Connu pour son perfectionnisme, Jean-Paul Rappeneau choisissait ses projets avec soin, ne craignant pas de laisser s'écouler de longues années entre chaque film.

"Je ne suis pas comme un pommier qui fait tomber ses fruits chaque automne. Mon rythme, c'est plutôt un film tous les cinq ou six  ans. Je ne vois pas pourquoi on devrait enchaîner les projets.
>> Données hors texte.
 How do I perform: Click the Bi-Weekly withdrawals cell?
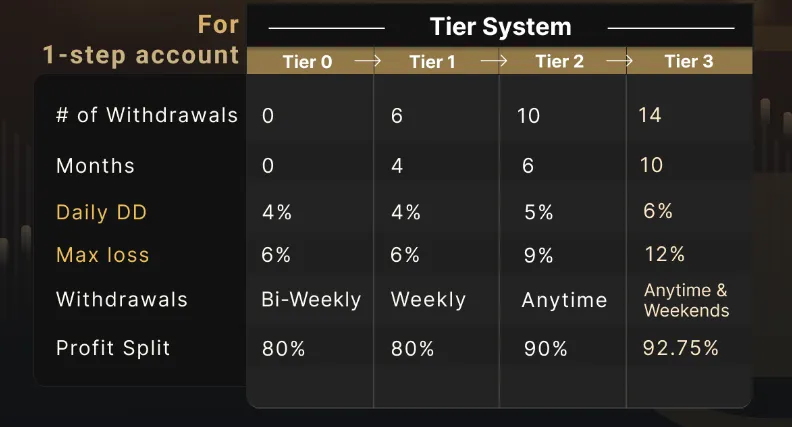pos(311,300)
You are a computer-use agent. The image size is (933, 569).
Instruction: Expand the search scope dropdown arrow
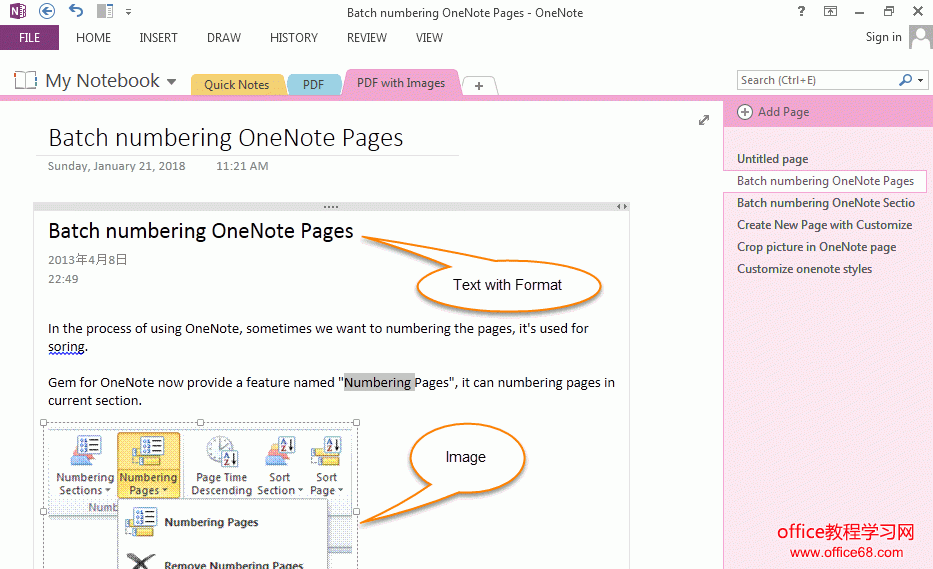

A moins bien sûr d'avoir besoin d'argent...", disait-il à l'hebdomadaire Paris Match en 2015.

Populaire et exigeant 

Né le 8 avril 1932 dans une famille nombreuse, il avait abandonné des études de droit pour se lancer dans le cinéma, notamment auprès de Louis Malle ("Au revoir les enfants")dont il devient l'assistant, co-écrivant le scénario de "Zazie dans le métro".

Il avait fait ses premiers pas de réalisateur en signant en 1966 "La vie de château", dans lequel Catherine Deneuve campe une épouse rongée par l'ennui aux côtés de Philippe Noiret.

Si ses débuts coïncident avec l'éclosion de la Nouvelle Vague, il s'était toujours tenu à distance de ce mouvement qui révolutionna le cinéma français dans les années 50-60. "A l'exception d'+A bout de souffle+ et d'+Hiroshima mon amour+, aucun des films (de la Nouvelle Vague) ne me plaisait vraiment", disait-il.

Tenant d'un cinéma populaire et exigeant, Jean-Paul Rappeneau avait ensuite enchaîné les succès.

En 1995, il avait relevé un autre défi en portant à l'écran "Le Hussard sur le toit", avec Olivier Martinez et Juliette Binoche, tiré du roman de Jean Giono, réputé difficile à adapter.

Son dernier film, la comédie dramatique "Belles Familles", remontait à 2015 et mettait en scène Mathieu Amalric, Karin Viard et Marine Vacth.

En 2025, Jean-Paul Rappeneau avait publié ses mémoires ("Vive allure") dans lesquelles transparaissait son approche singulière du métier de cinéaste. "Quand un film se termine, disait-il, je suis comme un naufragé sur la plage, j'attends le prochain voyage".